● **Try it**:
Every line below from the one containing "Nanuk2003 (46, 2345)" to the final line must be reproduced exactly, and no other line may appear in the answer.
Exercise data section start
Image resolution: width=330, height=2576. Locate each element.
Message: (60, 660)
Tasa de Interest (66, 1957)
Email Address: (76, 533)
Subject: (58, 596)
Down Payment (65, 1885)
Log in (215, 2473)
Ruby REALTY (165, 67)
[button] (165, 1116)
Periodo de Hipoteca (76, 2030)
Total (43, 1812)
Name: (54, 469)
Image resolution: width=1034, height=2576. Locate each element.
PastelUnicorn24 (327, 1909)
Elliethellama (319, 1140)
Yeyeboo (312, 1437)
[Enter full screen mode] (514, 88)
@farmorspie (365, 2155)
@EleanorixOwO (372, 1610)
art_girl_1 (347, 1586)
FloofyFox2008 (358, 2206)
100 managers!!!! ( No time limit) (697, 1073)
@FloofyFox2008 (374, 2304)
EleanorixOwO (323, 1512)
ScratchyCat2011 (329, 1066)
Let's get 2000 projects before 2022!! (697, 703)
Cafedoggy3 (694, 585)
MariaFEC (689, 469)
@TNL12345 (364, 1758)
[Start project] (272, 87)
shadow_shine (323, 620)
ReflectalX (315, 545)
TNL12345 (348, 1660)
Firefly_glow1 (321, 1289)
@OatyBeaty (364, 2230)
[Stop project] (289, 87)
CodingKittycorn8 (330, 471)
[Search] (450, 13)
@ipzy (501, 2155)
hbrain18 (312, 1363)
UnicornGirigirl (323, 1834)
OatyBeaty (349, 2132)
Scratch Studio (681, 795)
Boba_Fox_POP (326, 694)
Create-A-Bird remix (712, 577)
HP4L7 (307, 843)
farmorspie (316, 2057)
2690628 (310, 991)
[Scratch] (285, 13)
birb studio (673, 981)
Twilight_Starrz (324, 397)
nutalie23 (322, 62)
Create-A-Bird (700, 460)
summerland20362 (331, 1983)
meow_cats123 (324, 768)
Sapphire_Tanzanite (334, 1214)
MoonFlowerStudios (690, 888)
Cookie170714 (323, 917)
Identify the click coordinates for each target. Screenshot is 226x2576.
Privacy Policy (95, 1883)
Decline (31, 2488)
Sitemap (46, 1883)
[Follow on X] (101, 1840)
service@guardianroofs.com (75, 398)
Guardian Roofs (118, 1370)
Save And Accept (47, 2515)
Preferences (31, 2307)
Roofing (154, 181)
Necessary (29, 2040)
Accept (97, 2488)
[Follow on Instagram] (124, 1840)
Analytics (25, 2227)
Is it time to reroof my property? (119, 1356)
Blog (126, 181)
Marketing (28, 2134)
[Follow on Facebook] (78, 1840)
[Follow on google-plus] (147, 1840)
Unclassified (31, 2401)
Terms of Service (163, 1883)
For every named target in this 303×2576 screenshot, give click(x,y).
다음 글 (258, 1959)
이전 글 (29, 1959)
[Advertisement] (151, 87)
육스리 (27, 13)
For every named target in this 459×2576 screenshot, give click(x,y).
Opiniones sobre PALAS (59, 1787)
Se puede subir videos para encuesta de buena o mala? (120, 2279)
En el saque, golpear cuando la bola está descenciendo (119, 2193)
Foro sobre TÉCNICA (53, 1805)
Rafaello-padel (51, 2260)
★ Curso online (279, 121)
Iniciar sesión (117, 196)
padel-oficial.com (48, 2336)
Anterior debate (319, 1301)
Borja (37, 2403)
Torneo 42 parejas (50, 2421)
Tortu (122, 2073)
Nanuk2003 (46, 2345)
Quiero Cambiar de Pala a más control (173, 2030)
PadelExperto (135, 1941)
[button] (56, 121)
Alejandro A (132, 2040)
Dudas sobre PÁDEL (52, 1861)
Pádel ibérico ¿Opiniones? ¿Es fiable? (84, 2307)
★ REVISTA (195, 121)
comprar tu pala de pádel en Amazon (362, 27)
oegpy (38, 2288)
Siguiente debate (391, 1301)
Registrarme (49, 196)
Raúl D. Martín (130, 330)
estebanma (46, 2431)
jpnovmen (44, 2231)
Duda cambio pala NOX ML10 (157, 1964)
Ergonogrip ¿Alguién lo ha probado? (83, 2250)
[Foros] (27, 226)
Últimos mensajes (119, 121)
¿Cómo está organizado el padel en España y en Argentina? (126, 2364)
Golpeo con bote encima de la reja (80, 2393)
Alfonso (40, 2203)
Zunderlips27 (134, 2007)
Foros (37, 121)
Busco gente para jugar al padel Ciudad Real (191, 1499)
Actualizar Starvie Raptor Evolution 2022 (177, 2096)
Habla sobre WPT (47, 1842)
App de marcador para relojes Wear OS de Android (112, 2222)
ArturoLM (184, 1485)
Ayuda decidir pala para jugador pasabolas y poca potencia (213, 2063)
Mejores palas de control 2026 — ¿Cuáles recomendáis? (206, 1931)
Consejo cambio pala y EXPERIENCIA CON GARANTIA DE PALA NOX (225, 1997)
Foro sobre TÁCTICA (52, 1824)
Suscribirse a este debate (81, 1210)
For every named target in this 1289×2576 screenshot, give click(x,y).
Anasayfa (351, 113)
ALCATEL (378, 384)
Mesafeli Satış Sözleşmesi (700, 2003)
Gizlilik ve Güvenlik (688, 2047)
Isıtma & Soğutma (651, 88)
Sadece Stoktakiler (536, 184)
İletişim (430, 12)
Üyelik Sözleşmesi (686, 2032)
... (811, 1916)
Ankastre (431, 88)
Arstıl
Exercise data section end
● **Solution to the problem**:
Nanuk2003 (46, 2345)
Quiero Cambiar de Pala a más control (173, 2030)
PadelExperto (135, 1941)
[button] (56, 121)
Alejandro A (132, 2040)
Dudas sobre PÁDEL (52, 1861)
Pádel ibérico ¿Opiniones? ¿Es fiable? (84, 2307)
★ REVISTA (195, 121)
comprar tu pala de pádel en Amazon (362, 27)
oegpy (38, 2288)
Siguiente debate (391, 1301)
Registrarme (49, 196)
Raúl D. Martín (130, 330)
estebanma (46, 2431)
jpnovmen (44, 2231)
Duda cambio pala NOX ML10 (157, 1964)
Ergonogrip ¿Alguién lo ha probado? (83, 2250)
[Foros] (27, 226)
Últimos mensajes (119, 121)
¿Cómo está organizado el padel en España y en Argentina? (126, 2364)
Golpeo con bote encima de la reja (80, 2393)
Alfonso (40, 2203)
Zunderlips27 (134, 2007)
Foros (37, 121)
Busco gente para jugar al padel Ciudad Real (191, 1499)
Actualizar Starvie Raptor Evolution 2022 (177, 2096)
Habla sobre WPT (47, 1842)
App de marcador para relojes Wear OS de Android (112, 2222)
ArturoLM (184, 1485)
Ayuda decidir pala para jugador pasabolas y poca potencia (213, 2063)
Mejores palas de control 2026 — ¿Cuáles recomendáis? (206, 1931)
Consejo cambio pala y EXPERIENCIA CON GARANTIA DE PALA NOX (225, 1997)
Foro sobre TÁCTICA (52, 1824)
Suscribirse a este debate (81, 1210)
For every named target in this 1289×2576 screenshot, give click(x,y).
Anasayfa (351, 113)
ALCATEL (378, 384)
Mesafeli Satış Sözleşmesi (700, 2003)
Gizlilik ve Güvenlik (688, 2047)
Isıtma & Soğutma (651, 88)
Sadece Stoktakiler (536, 184)
İletişim (430, 12)
Üyelik Sözleşmesi (686, 2032)
... (811, 1916)
Ankastre (431, 88)
Arstıl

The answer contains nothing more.